All Products
Search
Document Center

Hologres:Synchronize data from Log Service to Hologres

Last Updated:May 29, 2023

You can write data from Log Service to Hologres in multiple ways. This topic describes how to synchronize data from Log Service to Hologres in real-time by using Realtime Compute for Apache Flink or DataWorks.

Prerequisites

  • Log Service is activated, and a project and a Logstore are created. For more information, see Getting Started.

  • A Hologres instance is purchased and is connected to a development tool. For more information, see Procedure to use Hologres.

  • Realtime Compute for Apache Flink is activated, and a project is created if you want to write data from Log Service to Hologres by using Realtime Compute for Apache Flink. For more information, see Activate fully managed Flink and Create and manage a namespace.

  • DataWorks is activated, and a workspace is created if you want to write data from Log Service to Hologres by using DataWorks. For more information, see Activate DataWorks and Create a workspace.

Background information

Log Service is a cloud-native observability and analytics platform that provides large-scale, low-cost, and real-time services to process multiple types of data such as logs, metrics, and traces. Log Service allows you to collect, process, query, analyze, visualize, consume, and deliver data. You can configure alerts in the Log Service console. Log Service helps enterprises improve their digital capabilities in terms of R&D, O&M, and data security.

Hologres is designed to provide a real-time compute engine that features high performance, high reliability, cost efficiency, and high scalability. Hologres provides real-time data warehouse solutions that help manage large amounts of data and interactive query services that can respond in sub-seconds. Hologres is widely used in scenarios such as the construction of real-time data mid-ends, fine-grained analysis, self-service analysis, marketing profile setup, audience grouping, and real-time risk control. You can write data from Log Service to Hologres in a quick manner for real-time analysis and query. This helps exploit data for your business.

Write data from Log Service to Hologres by using Realtime Compute for Apache Flink

  1. Prepare data in Log Service.

    Simulated data provided by Log Service is used as source data in this example. The data is generated by simulating gaming platform logons and consumption logs. You can also use your business data.

    1. Log on to the Log Service console.

    2. In the Import Data section, click the Simulated Data Import tab.

    3. On the Simulated Data Import tab, click Simulation in the Game Operation Logs section.

    4. In the Specify Logstore step, select the project and Logstore, and click Next.

    5. In the Simulated Data Import step, configure the parameters related to the time range and frequency, and click Import.

    6. The following figure shows the simulation fields and data that you can query. For more information, see Query and analyze logs.

      The content field is of the JSON data type.Simulation data

  2. Create a table in Hologres.

    Create a table that is used to receive data in Hologres. You can create indexes for fields in the table based on your query requirements. This helps improve query efficiency. For more information about indexes, see Overview. The following DDL statement is used to create the table:

    CREATE TABLE sls_flink_holo (
        content JSONB ,
        operation TEXT,
        uid TEXT,
        topic  TEXT ,
        source TEXT ,
        c__timestamp TIMESTAMPTZ,
        receive_time BIGINT
        PRIMARY KEY (uid)
# # # #
__Stated exercise A__:
Transcribe the Log Service to Hologres guide from "2. Create a" to "PRIMARY KEY (uid)".
__Stated exercise B__:
Write the next part of the Log Service to Hologres guide, picking up after its last line.

__Raw data__:
# # # #
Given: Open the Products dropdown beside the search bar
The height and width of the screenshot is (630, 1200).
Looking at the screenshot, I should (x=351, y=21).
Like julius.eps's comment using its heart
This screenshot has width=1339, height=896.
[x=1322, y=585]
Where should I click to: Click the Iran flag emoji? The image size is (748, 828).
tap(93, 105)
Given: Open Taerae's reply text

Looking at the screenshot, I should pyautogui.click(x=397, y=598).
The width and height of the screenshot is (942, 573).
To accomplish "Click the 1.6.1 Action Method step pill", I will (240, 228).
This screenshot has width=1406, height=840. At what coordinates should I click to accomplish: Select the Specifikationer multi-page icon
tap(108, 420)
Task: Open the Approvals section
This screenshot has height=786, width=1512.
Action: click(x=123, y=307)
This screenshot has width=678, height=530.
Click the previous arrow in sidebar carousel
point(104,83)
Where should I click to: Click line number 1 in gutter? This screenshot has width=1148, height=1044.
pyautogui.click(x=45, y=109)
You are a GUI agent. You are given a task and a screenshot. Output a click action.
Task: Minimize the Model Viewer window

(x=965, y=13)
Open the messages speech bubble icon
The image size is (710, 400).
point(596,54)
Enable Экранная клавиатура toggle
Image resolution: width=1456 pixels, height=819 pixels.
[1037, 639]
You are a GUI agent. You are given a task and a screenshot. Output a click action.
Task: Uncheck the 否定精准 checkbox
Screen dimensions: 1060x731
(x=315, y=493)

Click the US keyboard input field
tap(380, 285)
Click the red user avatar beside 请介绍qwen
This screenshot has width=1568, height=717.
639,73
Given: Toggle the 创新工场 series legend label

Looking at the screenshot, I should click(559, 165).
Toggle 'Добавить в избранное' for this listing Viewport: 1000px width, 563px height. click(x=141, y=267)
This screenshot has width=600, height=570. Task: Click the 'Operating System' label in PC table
# # # #
__Task result A__:
2. Create a table in Hologres.

    Create a table that is used to receive data in Hologres. You can create indexes for fields in the table based on your query requirements. This helps improve query efficiency. For more information about indexes, see Overview. The following DDL statement is used to create the table:

    CREATE TABLE sls_flink_holo (
        content JSONB ,
        operation TEXT,
        uid TEXT,
        topic  TEXT ,
        source TEXT ,
        c__timestamp TIMESTAMPTZ,
        receive_time BIGINT
        PRIMARY KEY (uid)

__Task result B__:
      );
  3. Use Realtime Compute for Apache Flink to write data to Hologres.

    Perform the following steps to write data from Log Service to Hologres by using Realtime Compute for Apache Flink:

    1. Read data from Log Service by using Realtime Compute for Apache Flink. For more information, see Create a Log Service source table.

    2. Write data to Hologres by using Realtime Compute for Apache Flink. For more information, see Create a Hologres result table.

    The following sample SQL job provides an example on how to write data from Log Service to Hologres by using Realtime Compute for Apache Flink. JSON-formatted fields are directly written as the JSON data type in the Hologres table. The JSON data type corresponds to the VARCHAR type in Realtime Compute for Apache Flink.

    Note
    • For more information about how to create and run SQL jobs in Realtime Compute for Apache Flink, see Develop an SQL draft and Start a deployment.

    • If data that is read from Log Service contains JSON-formatted data, you can parse such data before you write the data to Realtime Compute for Apache Flink. You can also directly write the JSON-formatted data from Log Service to Hologres.

    CREATE TEMPORARY TABLE sls_input (
        content STRING,
        operation STRING,
        uid STRING,
        `__topic__` STRING METADATA VIRTUAL,
        `__source__` STRING METADATA VIRTUAL,
        `__timestamp__` BIGINT METADATA VIRTUAL,
        `__tag__` MAP<VARCHAR, VARCHAR> METADATA VIRTUAL
      )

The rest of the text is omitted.